The training and certification that nurse practitioners receive qualify them to administer a wide range of patient care, including the diagnosis and treatment of a variety of medical conditions. The range of care that NPs are legally allowed to provide without a physician's supervision, however, depends on the state. More than half of states limit the care that NPs can provide, even if the restricted activities are within the scope of their qualifications.
In September, California Gov. Gavin Newsom signed legislation that will allow nurse practitioners to practice independently starting in 2023. This is a step forward for California NPs who have been struggling to provide comprehensive care for their patients while navigating practice restrictions. This change also provides a good opportunity for other states that impose restrictions to reconsider following in California's footsteps.
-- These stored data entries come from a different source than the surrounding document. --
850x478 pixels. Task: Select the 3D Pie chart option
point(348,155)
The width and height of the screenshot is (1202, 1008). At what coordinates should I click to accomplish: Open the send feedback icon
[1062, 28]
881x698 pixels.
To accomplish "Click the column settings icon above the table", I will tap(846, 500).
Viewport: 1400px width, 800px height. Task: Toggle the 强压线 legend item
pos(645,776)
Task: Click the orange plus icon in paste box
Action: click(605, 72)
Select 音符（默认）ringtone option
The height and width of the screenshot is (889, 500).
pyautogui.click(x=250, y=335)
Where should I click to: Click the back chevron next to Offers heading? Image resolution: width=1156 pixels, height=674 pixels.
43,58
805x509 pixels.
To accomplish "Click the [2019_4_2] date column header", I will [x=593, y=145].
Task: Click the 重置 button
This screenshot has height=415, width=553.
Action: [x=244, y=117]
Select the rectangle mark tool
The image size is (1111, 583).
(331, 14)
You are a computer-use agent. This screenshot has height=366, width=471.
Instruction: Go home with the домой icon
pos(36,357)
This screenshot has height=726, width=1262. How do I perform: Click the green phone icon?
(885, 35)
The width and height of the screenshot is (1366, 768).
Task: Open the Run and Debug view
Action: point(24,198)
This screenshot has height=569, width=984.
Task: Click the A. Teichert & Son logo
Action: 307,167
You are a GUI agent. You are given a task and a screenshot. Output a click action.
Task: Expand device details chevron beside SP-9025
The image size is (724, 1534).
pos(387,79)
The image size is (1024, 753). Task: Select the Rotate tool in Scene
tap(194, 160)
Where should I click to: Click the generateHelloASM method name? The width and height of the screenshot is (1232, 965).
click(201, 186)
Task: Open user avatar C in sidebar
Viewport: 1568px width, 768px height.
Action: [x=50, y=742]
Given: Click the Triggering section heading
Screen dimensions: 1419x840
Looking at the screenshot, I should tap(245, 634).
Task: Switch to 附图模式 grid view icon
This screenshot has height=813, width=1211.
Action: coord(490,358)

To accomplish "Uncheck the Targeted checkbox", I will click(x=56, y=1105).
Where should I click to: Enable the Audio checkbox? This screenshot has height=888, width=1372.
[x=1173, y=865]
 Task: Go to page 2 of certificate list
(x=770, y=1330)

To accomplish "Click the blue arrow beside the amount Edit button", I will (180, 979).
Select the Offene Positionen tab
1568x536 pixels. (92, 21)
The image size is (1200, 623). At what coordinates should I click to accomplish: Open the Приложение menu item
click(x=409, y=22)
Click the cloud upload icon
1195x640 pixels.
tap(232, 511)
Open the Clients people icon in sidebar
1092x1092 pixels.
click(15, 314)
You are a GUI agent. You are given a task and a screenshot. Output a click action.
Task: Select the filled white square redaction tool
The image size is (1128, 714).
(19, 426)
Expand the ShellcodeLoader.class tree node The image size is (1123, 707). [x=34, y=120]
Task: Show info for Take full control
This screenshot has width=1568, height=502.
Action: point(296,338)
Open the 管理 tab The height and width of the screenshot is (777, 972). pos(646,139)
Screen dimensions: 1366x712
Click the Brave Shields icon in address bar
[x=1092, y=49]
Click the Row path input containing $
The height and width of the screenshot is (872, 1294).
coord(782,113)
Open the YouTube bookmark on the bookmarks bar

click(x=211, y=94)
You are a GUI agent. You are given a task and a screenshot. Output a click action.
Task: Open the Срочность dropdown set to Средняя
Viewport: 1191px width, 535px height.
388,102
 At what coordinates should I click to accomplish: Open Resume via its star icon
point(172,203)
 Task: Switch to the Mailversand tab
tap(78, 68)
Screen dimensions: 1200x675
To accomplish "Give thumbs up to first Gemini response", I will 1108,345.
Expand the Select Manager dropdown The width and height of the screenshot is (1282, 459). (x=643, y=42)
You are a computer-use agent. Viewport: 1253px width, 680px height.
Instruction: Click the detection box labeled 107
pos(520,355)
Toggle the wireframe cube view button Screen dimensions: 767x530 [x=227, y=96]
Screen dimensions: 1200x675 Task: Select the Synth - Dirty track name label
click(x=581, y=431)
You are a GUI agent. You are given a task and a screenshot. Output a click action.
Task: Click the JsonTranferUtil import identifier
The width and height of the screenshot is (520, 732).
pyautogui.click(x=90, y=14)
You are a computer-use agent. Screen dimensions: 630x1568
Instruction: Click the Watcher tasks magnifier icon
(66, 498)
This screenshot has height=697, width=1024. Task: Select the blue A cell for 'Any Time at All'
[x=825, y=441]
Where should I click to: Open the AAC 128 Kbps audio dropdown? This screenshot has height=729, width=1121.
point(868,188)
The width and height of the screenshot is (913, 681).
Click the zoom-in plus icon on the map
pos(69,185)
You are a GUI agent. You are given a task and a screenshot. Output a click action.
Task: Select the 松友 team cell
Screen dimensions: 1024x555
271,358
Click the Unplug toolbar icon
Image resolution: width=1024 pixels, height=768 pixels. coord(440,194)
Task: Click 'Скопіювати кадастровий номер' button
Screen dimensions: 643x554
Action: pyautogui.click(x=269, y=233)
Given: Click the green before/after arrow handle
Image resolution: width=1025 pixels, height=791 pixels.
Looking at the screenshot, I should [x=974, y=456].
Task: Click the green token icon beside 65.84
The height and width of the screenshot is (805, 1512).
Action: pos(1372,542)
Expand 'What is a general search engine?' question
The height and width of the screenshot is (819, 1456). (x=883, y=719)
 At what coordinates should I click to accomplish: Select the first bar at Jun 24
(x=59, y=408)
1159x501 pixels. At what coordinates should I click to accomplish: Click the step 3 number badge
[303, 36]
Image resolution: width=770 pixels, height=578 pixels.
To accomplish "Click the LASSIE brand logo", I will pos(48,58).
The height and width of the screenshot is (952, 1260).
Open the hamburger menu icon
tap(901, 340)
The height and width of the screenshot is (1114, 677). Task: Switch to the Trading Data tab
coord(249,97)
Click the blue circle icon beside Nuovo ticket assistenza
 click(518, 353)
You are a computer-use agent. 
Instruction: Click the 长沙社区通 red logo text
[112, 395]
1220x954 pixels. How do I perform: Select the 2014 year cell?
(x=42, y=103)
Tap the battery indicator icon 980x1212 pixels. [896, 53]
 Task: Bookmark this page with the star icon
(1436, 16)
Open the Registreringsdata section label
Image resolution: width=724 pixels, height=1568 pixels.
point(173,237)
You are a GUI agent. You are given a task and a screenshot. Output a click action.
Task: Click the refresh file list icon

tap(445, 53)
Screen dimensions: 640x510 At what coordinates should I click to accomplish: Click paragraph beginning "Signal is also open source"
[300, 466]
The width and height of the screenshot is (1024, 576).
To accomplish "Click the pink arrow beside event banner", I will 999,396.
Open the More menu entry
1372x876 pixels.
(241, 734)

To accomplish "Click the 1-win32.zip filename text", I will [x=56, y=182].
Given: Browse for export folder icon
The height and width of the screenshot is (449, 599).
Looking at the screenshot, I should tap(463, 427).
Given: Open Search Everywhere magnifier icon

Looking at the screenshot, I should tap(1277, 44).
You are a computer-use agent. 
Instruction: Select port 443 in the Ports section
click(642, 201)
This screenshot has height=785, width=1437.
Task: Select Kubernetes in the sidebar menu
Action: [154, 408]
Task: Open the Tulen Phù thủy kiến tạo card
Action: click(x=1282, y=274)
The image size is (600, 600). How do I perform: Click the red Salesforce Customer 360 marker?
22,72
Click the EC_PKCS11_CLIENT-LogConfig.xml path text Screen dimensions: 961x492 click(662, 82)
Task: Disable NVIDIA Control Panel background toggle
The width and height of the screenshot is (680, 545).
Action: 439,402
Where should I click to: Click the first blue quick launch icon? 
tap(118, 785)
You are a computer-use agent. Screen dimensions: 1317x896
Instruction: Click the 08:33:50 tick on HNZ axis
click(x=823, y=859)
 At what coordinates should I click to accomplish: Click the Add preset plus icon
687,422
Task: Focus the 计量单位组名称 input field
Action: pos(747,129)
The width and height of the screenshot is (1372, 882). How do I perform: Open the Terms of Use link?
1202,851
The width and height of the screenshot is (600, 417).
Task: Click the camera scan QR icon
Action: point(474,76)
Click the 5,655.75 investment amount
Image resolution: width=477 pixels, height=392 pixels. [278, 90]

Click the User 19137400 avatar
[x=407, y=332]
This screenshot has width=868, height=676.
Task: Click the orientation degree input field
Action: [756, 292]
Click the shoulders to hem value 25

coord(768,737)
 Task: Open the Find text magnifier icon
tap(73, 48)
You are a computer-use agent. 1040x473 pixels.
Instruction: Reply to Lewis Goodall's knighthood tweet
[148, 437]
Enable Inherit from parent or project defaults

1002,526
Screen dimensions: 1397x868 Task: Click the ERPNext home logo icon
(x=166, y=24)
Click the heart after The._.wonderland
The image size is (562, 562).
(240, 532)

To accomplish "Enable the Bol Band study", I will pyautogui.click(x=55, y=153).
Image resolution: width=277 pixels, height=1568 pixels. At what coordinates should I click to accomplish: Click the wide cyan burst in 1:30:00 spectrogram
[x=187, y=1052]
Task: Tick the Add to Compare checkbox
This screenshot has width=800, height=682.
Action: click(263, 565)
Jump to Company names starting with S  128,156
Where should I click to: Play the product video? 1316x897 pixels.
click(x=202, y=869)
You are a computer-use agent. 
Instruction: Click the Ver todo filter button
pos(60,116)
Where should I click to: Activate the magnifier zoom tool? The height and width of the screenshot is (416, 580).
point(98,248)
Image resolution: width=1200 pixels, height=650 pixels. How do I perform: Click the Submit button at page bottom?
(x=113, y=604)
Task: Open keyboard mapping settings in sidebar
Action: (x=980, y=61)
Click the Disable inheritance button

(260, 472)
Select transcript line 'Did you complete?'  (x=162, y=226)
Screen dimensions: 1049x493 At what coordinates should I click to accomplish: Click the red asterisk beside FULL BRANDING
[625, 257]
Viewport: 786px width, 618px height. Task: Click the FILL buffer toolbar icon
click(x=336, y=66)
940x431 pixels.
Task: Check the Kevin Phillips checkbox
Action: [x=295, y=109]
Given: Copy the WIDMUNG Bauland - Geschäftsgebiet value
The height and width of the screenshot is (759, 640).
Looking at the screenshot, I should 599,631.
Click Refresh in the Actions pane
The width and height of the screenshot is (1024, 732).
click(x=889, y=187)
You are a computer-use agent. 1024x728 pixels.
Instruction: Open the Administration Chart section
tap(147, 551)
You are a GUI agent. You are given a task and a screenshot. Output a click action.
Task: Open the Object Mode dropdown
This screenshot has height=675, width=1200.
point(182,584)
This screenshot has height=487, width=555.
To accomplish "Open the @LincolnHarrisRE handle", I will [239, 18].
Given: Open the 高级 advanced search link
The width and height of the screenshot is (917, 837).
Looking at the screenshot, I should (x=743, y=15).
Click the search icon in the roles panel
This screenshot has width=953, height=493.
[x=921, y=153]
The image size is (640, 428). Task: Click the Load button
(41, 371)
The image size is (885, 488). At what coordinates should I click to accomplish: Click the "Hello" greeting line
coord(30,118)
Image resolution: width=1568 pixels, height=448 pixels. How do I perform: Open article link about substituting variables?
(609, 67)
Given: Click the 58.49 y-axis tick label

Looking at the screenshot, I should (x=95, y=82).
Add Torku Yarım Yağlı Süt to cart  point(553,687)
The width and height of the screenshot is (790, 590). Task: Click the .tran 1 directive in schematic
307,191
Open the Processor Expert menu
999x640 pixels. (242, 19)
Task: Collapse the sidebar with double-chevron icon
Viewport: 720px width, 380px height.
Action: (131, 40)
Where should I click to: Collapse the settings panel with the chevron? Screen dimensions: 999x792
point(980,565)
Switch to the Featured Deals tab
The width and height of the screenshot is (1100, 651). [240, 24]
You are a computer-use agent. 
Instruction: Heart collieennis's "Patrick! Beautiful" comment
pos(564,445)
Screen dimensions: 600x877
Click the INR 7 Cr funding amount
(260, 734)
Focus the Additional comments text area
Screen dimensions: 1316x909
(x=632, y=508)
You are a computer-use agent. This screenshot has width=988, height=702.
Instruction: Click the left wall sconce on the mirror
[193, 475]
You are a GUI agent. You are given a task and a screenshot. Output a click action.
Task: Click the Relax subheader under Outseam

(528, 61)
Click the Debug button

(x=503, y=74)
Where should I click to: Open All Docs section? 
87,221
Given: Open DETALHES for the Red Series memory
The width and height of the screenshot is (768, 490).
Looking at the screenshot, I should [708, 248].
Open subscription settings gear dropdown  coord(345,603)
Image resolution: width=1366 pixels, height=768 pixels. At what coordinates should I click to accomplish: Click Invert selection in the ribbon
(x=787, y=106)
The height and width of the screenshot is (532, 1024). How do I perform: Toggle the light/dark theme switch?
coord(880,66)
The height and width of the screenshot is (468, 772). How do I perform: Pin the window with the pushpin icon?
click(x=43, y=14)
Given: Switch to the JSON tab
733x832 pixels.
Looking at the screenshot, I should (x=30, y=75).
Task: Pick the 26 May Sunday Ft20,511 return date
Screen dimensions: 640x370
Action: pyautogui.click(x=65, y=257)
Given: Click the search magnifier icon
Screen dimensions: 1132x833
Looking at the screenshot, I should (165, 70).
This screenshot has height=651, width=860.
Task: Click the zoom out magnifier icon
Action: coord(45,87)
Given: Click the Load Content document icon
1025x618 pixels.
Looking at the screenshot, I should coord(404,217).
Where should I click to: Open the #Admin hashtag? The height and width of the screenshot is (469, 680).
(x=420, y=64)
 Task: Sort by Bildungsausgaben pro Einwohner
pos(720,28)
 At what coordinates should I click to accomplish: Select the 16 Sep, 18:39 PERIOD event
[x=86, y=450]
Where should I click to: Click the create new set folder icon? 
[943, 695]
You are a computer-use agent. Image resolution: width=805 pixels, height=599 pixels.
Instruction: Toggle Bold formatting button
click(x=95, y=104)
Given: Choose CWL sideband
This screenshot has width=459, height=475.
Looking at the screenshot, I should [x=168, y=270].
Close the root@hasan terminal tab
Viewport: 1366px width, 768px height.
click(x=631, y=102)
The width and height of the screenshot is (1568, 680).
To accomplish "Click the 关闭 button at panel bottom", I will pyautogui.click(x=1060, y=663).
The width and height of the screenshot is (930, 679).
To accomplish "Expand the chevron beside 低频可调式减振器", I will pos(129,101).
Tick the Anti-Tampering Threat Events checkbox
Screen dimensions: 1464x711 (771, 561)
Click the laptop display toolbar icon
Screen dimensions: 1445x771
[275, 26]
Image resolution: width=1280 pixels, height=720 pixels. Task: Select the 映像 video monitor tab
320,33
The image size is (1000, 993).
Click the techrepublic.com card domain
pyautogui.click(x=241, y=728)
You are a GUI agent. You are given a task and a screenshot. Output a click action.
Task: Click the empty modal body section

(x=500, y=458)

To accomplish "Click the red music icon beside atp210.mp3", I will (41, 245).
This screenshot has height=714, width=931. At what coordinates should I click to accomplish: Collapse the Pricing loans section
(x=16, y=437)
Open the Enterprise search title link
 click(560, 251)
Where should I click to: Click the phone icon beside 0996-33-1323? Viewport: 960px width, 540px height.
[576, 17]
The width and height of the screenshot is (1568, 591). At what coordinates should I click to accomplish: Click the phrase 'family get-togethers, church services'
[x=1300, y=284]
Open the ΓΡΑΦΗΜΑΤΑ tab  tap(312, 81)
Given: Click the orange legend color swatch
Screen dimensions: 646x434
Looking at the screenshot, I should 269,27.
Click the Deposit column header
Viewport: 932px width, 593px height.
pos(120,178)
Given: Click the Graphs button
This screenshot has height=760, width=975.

Although all NPs receive the same amount of graduate-level training, nurse practitioner scope of practice is determined by three different status levels that vary by state: full practice, reduced practice and restricted practice. Currently, only 22 states allow NPs full practice. "Full practice" does not allow NPs to perform duties they are not qualified for but does allow them to perform the full range of care they are trained to provide without a physician's supervision. Twenty states allow "reduced practice" and nine only allow "restricted practice," the most limiting of the three statuses.
On top of these state restrictions, there are also federal limitations. Medicare and Medicaid, for example, do not cover many diagnostic tests and procedures if an NP is listed as being the supervising provider.
The impact on healthcare access
A significant body of research shows that nurse practitioners provide effective, quality care for common medical needs with no difference in health outcomes from care provided by physicians and with patient satisfaction levels equaling or surpassing those of physician-provided care.
Allowing NPs to independently provide a full range of care is also cost-effective and reduces overall health spending. Conversely, there may be undesirable consequences to not fully utilizing NPs' full range of skills. For instance, many states still rely on physicians to provide primary care, even though NPs are qualified to be independent primary-care providers. This results in inflexible healthcare models that are not efficient or cost-effective, particularly when we are on the brink of a critical shortage of primary-care physicians.
Addressing the physician shortage
Industry professionals began warning about the physician shortage long before COVID-19, but the pandemic has exacerbated the problem. In response, the American Medical Association in March asked the Department of Homeland Security to expedite the processing of visas for doctors looking to enter the U.S. so they can be trained and transitioned into the American healthcare system. While this could be one among numerous measures to alleviate the crisis, a quicker solution could be to simply let nurse practitioners step in and provide the care they have already been trained for.
For a short period of time, that's what some states did. In May, five states temporarily lifted all restrictions, allowing NPs the full scope of practice their licenses qualify them for without physician supervision. Fourteen states temporarily waived some but not all restrictions as well. In some of these states, however, these waivers expired after just a few months, once again imposing limits on NPs and causing potential disruptions in NP-patient relationships.
These restrictions can delay urgently needed care in a time of national crisis, particularly in areas with underserved populations where many of the new COVID-19 cases are occurring. Nurse practitioners play a critical role for these underserved populations, many of whom would not otherwise be able to receive adequate care. For instance, nearly 90% of NPs are trained in primary care specialties—the specialties with the greatest shortages in rural areas. NPs are also more likely to work in rural areas than physicians, who generally tend to settle in urban locations.
These considerations make it worth looking at this issue beyond the scope of COVID-19 and taking a long-term perspective. That many states were able to lift restrictions, even if temporarily, on nurse practitioner scope of practice virtually overnight shows that it can be done when there is a perceived need.
There is indeed a need. Allowing NPs to practice autonomously within the scope of their licenses would not only help fight against COVID, it would also help underserved populations get the care they need as well as mitigate the looming physician shortage.